» 文書抜粋:

私は先に、「初夢-限りなく明るい日本」で、こんなことを書いた。『消費税アップだけでなく、年収1億円超の高額所得者への大幅所得課税と企業住民税・事業税の倍増を実現した。これで「所得格差」に対する一般国民の不満が大いに解消された。おかげでプライマリーバランス(財政の基礎的収支)が大幅に改善し、1千兆円近くあった国の借金が大幅減少に向かった』と。

上記の国際NGOと同じ主張で、富裕層への資産課税の重要性をはっきり指摘したのは、4年前に大ブームとなったトマ・ピケティである。その著書「21世の資本」は、資本主義をこのまま放っておくと貧富の格差が際限もなく広がって行くので、富める者から税金で取り立てて格差の是正を図るべきだと言い、それには資産や所得隠しの海外流出を許さない国際的な協調体制が必要だと指摘した。

» 記録データ:
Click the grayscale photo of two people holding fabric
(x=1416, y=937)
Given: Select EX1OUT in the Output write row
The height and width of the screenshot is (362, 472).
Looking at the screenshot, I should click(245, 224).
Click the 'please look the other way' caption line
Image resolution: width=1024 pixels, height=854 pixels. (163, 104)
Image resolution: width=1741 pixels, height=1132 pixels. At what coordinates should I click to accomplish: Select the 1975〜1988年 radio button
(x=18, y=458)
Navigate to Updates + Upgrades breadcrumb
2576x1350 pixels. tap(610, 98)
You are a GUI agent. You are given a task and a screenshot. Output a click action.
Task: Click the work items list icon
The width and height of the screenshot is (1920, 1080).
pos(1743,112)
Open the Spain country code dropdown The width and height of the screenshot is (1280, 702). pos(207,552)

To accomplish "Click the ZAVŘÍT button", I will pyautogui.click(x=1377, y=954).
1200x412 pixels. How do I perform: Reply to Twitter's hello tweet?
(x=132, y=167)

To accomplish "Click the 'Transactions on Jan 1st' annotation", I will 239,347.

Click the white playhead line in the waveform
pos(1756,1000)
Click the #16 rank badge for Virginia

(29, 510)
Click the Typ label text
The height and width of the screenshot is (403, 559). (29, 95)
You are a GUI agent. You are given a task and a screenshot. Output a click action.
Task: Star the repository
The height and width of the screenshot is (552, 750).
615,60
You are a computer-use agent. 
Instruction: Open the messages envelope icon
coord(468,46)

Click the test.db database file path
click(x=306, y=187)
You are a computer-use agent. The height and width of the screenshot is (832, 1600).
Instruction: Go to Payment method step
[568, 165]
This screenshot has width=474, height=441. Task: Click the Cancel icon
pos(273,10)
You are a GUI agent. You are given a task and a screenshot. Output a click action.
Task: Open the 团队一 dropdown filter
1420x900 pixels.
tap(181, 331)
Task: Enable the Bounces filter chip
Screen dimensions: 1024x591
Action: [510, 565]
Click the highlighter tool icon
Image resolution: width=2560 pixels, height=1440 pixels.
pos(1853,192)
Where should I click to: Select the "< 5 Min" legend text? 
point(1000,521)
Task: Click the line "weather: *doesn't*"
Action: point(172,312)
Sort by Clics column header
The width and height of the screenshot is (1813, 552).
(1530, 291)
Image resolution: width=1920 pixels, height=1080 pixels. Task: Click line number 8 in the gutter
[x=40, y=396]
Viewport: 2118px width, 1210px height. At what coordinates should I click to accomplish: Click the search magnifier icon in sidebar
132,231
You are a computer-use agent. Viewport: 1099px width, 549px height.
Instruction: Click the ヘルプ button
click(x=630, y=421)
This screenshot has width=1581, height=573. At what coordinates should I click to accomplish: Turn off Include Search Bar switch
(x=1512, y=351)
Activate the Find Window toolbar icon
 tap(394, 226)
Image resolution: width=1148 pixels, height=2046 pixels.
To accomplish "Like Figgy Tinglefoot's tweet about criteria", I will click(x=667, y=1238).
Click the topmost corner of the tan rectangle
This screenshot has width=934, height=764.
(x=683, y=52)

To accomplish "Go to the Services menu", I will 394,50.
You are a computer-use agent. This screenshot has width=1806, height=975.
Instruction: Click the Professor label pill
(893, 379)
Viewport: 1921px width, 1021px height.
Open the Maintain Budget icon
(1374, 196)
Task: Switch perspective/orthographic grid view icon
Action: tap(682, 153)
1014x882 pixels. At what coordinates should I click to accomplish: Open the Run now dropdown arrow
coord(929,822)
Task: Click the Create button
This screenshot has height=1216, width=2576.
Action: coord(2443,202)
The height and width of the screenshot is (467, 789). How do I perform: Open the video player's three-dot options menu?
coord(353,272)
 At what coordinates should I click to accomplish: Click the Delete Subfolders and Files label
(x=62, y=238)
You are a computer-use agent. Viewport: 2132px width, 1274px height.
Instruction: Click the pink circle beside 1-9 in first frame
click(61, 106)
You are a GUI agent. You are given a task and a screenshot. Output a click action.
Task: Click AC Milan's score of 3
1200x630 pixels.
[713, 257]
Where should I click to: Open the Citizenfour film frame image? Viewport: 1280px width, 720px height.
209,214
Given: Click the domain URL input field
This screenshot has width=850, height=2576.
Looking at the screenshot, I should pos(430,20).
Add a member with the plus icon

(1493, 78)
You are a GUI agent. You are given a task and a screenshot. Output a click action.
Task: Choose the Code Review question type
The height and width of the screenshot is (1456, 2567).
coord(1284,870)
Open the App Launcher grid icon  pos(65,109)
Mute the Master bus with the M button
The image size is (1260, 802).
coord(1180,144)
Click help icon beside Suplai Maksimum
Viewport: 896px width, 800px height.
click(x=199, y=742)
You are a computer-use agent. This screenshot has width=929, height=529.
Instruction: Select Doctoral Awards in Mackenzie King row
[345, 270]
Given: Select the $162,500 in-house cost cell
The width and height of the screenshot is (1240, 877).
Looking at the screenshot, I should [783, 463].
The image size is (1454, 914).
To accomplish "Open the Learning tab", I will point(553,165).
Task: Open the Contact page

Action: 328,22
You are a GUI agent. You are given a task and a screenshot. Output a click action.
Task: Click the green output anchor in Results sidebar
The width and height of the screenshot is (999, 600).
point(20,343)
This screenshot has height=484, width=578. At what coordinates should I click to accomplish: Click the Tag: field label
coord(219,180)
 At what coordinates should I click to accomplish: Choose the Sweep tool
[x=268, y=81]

» 課題 1: 課税と格差をめぐる文書抜粋によると、トマ・ピケティは富裕層への課税による格差是正に何が必要だと指摘したか。
» 課題 2: 課税と格差をめぐる文書抜粋を、最後の文の後から書き進めてください。

» 解答 1: 資産や所得隠しの海外流出を許さない国際的な協調体制です。

» 解答 2:
ピケティ理論を補強するように3年前には「パナマ文書」が発表された。これはジャーナリスト集団による、パナマをはじめとするタックスヘイブン(課税回避地)を利用した税金逃れの実体告発である。日本の“疑惑”企業や資産家の脱税・カネ隠しの疑惑事例も出るには出たが、脱税と決めつけられなかったり、指摘するほどでもないケチな金額だったりで不燃焼のままウヤムヤになった。しかし実際は、日本から海外への資金逃避は年間60兆円超であり、国家予算にも迫りかねないという指摘も出た。そのアナを一般国民の消費税で埋めるというのでは情けない。

ピケティは、“富裕層”と“貧困層”の激突が生じると言った。すでに世界各地で国民の不満が爆発しつつある。「21世紀の資本」は、資本の横暴をこのまま放置すれば、戦争勃発のトリガーになるという警告の書でもあるのではないか。(2019・2・12 山崎義雄)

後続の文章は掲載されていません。